--- THE TASK ---
What's needed is an exact copy of the lines from the one that contains "Task: Select the 函件 column header" to the end of the data below, leaving the pictures out.

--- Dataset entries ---
-- Opening Marker --

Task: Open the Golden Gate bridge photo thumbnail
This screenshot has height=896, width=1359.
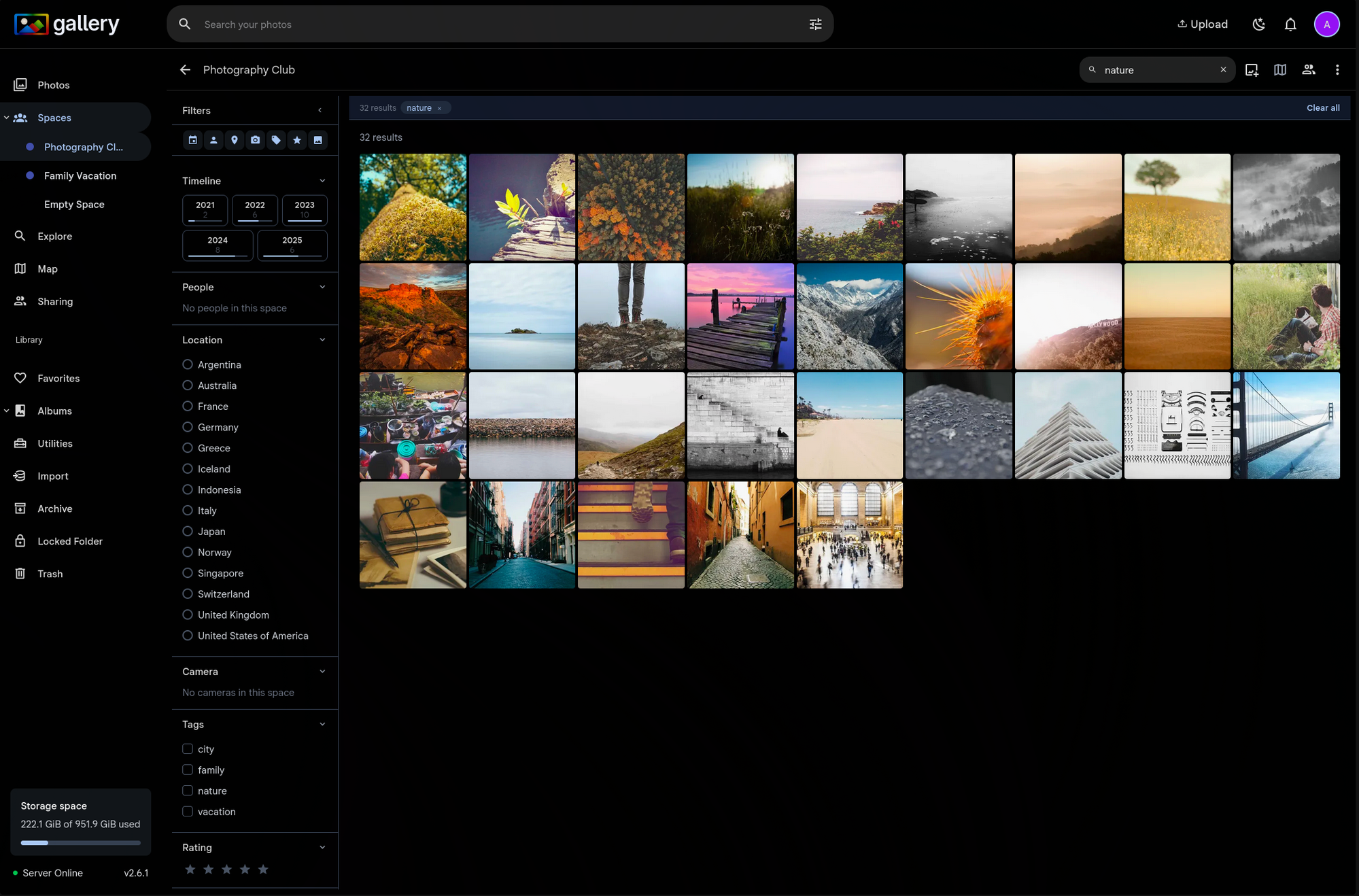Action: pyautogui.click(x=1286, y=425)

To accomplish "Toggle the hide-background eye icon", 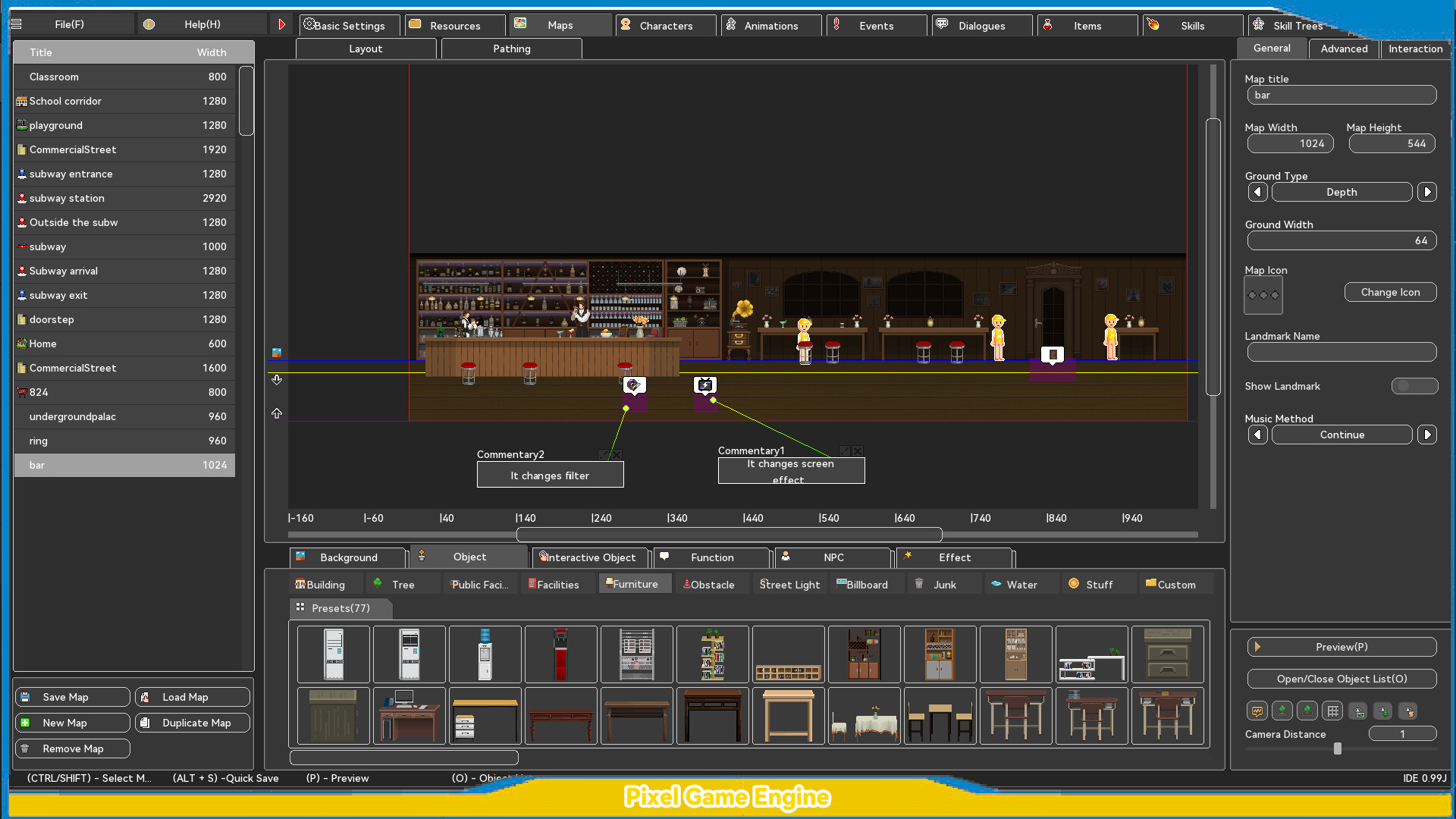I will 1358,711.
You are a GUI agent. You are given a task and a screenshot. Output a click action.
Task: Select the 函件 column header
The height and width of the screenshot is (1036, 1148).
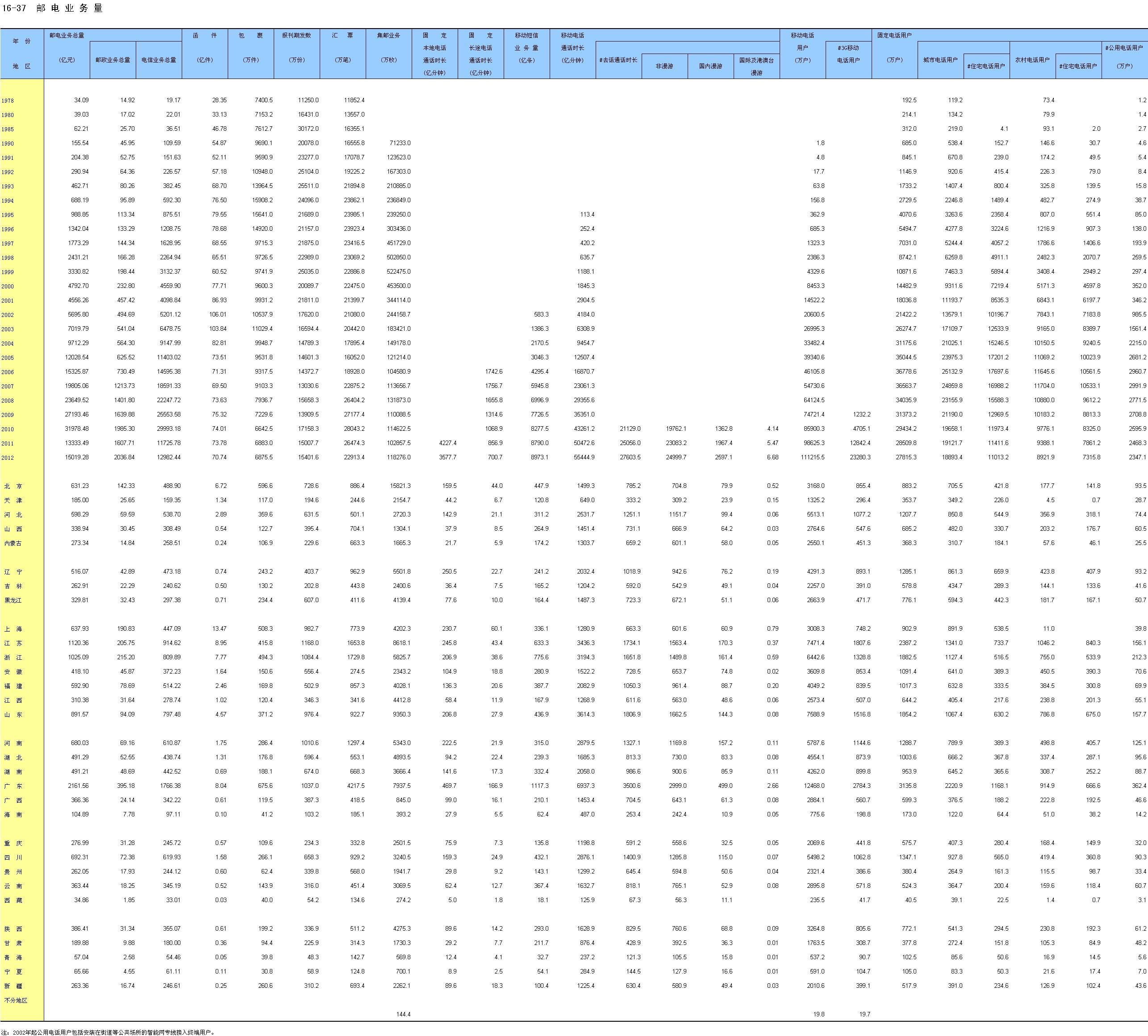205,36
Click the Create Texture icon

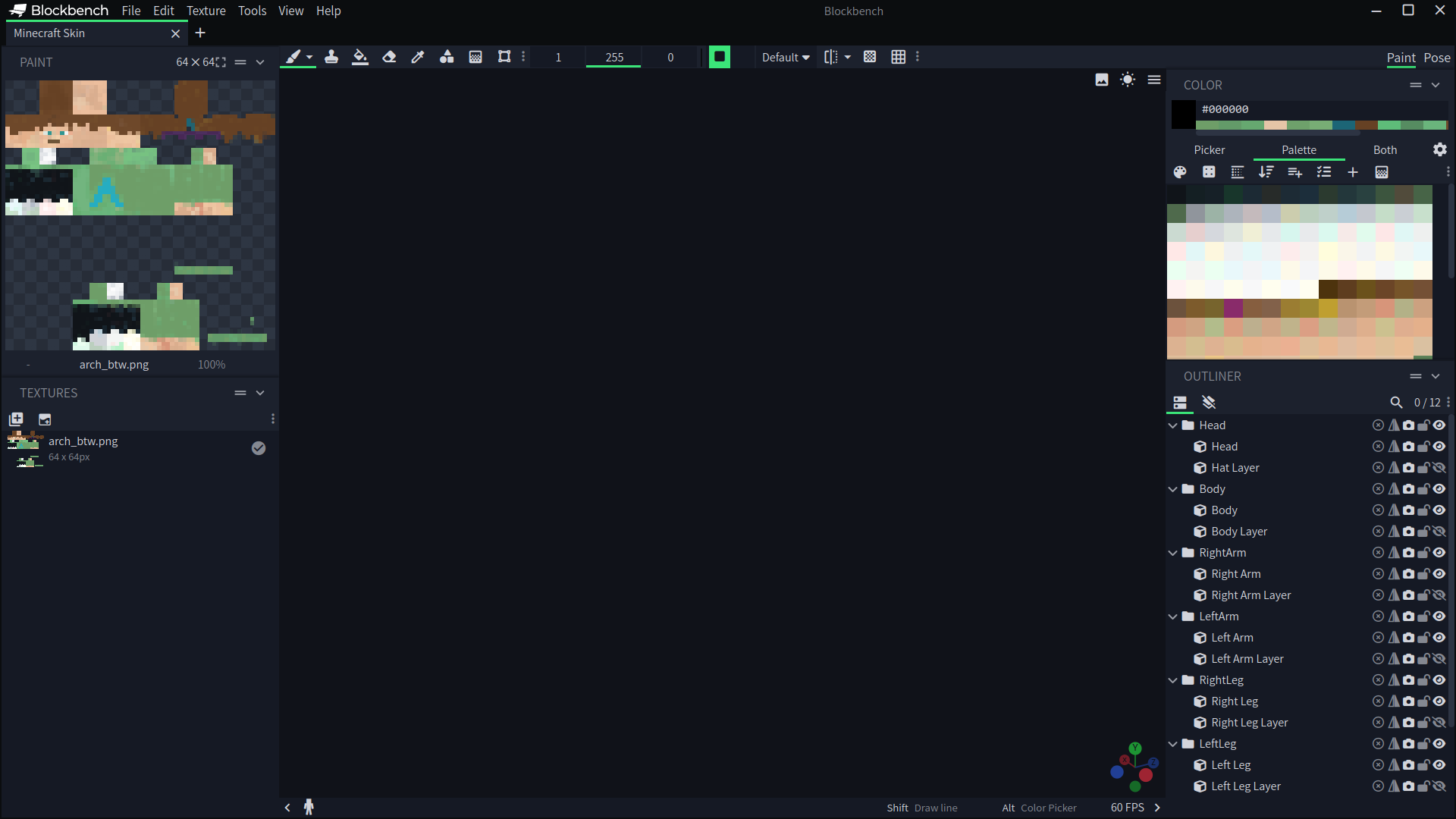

-- Closing Marker --

--- WRITTEN ANSWER ---
Task: Select the 函件 column header
The height and width of the screenshot is (1036, 1148).
205,36
Click the Create Texture icon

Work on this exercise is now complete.